No, you cannot do it. There are at least two explanations why it is so.

First, remember that references are borrowed, i.e. they point to some data but do not own it, it is owned by someone else. In this particular case the string, a slice to which you want to return, is owned by the function because it is stored in a local variable.

When the function exits, all its local variables are destroyed; this involves calling destructors, and the destructor of String frees the memory used by the string. However, you want to return a borrowed reference pointing to the data allocated for that string. It means that the returned reference immediately becomes dangling - it points to invalid memory!

Rust was created, among everything else, to prevent such problems. Therefore, in Rust it is impossible to return a reference pointing into local variables of the function, which is possible in languages like C.

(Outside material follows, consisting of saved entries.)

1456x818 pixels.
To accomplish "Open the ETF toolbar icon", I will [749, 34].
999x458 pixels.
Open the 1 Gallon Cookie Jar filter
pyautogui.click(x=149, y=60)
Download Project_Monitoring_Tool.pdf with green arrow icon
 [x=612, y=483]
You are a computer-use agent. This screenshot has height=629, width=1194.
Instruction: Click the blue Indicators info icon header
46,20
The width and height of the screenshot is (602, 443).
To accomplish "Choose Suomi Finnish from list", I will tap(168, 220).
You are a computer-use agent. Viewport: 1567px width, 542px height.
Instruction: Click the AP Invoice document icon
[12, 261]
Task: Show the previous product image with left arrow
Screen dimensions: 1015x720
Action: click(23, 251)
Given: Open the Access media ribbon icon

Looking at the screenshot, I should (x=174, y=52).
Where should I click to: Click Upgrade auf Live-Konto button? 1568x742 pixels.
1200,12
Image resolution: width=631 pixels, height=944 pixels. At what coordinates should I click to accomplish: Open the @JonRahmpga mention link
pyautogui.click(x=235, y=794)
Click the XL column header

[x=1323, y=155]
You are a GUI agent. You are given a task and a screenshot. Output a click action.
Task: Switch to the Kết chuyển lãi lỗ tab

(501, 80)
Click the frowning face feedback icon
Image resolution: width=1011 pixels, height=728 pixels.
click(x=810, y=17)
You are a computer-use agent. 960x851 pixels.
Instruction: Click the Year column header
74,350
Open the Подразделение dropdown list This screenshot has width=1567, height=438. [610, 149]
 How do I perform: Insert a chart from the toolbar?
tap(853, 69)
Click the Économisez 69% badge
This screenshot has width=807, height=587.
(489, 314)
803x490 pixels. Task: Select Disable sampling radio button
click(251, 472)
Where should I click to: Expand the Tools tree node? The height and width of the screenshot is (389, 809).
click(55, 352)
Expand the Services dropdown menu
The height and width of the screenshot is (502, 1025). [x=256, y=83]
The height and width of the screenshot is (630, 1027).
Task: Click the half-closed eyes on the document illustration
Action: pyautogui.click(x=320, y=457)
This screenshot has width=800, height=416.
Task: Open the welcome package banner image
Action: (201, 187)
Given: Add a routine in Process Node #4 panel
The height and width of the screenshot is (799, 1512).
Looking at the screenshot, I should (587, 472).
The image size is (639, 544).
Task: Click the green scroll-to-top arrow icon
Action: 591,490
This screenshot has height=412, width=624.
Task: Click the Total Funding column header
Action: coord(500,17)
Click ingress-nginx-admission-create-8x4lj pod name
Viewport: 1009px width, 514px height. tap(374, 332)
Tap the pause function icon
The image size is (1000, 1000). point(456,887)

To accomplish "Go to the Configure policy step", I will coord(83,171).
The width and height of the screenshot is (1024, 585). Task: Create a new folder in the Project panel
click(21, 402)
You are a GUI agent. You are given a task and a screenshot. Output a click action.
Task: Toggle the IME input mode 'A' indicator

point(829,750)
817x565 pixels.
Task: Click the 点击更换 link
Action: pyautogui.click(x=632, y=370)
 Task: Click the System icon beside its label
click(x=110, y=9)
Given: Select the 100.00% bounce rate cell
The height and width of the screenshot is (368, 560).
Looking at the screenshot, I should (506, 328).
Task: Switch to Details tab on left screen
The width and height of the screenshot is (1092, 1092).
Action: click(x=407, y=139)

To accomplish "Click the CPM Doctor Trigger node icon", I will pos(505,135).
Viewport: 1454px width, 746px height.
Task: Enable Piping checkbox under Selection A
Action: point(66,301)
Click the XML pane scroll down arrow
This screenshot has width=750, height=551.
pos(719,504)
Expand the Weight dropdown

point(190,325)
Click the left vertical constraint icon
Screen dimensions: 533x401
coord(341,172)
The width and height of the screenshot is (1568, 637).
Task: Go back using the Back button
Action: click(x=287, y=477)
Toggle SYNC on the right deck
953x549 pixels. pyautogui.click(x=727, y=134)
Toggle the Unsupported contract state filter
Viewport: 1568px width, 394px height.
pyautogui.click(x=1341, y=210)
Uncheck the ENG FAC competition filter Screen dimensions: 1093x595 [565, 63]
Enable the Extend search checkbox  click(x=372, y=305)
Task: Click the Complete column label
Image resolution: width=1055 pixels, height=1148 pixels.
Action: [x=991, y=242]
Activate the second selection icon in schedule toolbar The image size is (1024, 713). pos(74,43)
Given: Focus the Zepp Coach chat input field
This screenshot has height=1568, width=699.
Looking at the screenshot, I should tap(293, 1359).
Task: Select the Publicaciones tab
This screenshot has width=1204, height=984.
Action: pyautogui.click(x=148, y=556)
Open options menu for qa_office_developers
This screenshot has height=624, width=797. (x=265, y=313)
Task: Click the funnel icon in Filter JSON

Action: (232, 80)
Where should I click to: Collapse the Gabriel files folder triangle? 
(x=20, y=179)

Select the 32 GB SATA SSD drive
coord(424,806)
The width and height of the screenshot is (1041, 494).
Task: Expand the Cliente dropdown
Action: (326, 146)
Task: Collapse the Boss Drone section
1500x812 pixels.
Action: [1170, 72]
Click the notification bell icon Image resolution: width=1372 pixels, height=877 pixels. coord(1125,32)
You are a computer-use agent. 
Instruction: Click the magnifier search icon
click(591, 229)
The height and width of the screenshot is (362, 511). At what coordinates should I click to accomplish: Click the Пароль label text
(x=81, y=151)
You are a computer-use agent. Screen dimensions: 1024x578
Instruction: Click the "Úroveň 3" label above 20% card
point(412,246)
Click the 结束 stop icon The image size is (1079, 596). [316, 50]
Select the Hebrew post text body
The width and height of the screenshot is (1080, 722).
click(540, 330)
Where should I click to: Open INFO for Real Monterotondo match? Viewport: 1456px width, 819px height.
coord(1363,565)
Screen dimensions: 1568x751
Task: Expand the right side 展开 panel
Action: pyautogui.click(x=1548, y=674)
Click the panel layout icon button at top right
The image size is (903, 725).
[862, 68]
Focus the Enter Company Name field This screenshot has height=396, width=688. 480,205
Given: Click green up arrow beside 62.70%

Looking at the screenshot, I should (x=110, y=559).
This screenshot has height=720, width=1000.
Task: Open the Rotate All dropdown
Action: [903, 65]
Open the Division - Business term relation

There is also another explanation, slightly more formal. Let's look at your function signature:

fn return_str<'a>() -> &'a str

Remember that lifetime and generic parameters are, well, parameters: they are set by the caller of the function. For example, some other function may call it like this:

let s: &'static str = return_str();

This requires 'a to be 'static, but it is of course impossible - your function does not return a reference to a static memory, it returns a reference with a strictly lesser lifetime. Thus such function definition is unsound and is prohibited by the compiler.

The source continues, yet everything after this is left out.